Task:
Quote the lines below exactly, from the one that holds "Viewport: 2100px width, 1400px height." through the final line of the records, and only those.

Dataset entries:
----
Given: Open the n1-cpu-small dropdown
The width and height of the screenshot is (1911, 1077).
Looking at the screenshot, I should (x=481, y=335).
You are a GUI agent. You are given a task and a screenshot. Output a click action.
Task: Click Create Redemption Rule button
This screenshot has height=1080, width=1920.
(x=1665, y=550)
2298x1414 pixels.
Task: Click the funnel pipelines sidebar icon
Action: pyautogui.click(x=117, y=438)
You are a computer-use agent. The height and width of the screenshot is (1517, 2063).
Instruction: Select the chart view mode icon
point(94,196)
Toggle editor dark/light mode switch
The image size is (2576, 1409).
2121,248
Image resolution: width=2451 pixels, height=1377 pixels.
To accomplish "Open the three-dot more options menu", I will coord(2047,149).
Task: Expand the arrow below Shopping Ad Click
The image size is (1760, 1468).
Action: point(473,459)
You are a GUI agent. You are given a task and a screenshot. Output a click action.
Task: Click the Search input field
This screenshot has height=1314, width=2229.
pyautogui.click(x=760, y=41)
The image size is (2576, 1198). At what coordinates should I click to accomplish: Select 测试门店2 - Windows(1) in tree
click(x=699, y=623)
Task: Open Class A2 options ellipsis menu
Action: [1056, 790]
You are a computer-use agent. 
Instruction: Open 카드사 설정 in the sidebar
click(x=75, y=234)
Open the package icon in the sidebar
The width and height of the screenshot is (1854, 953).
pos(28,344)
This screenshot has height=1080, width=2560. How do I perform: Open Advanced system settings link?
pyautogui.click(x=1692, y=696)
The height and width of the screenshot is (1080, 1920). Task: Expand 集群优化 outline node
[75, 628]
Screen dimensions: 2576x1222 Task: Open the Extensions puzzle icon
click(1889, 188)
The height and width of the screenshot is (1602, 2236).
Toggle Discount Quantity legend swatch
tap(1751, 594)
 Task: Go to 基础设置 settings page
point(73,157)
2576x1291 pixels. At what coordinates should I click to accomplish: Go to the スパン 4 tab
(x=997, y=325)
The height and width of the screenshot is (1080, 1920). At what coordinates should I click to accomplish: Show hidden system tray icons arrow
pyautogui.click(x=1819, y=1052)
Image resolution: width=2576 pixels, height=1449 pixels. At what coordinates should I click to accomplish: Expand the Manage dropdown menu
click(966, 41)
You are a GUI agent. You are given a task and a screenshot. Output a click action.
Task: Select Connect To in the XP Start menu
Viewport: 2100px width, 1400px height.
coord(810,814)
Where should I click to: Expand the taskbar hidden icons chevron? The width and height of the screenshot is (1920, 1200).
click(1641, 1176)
----
Expected answer:
Viewport: 2100px width, 1400px height.
coord(810,814)
Where should I click to: Expand the taskbar hidden icons chevron? The width and height of the screenshot is (1920, 1200).
click(1641, 1176)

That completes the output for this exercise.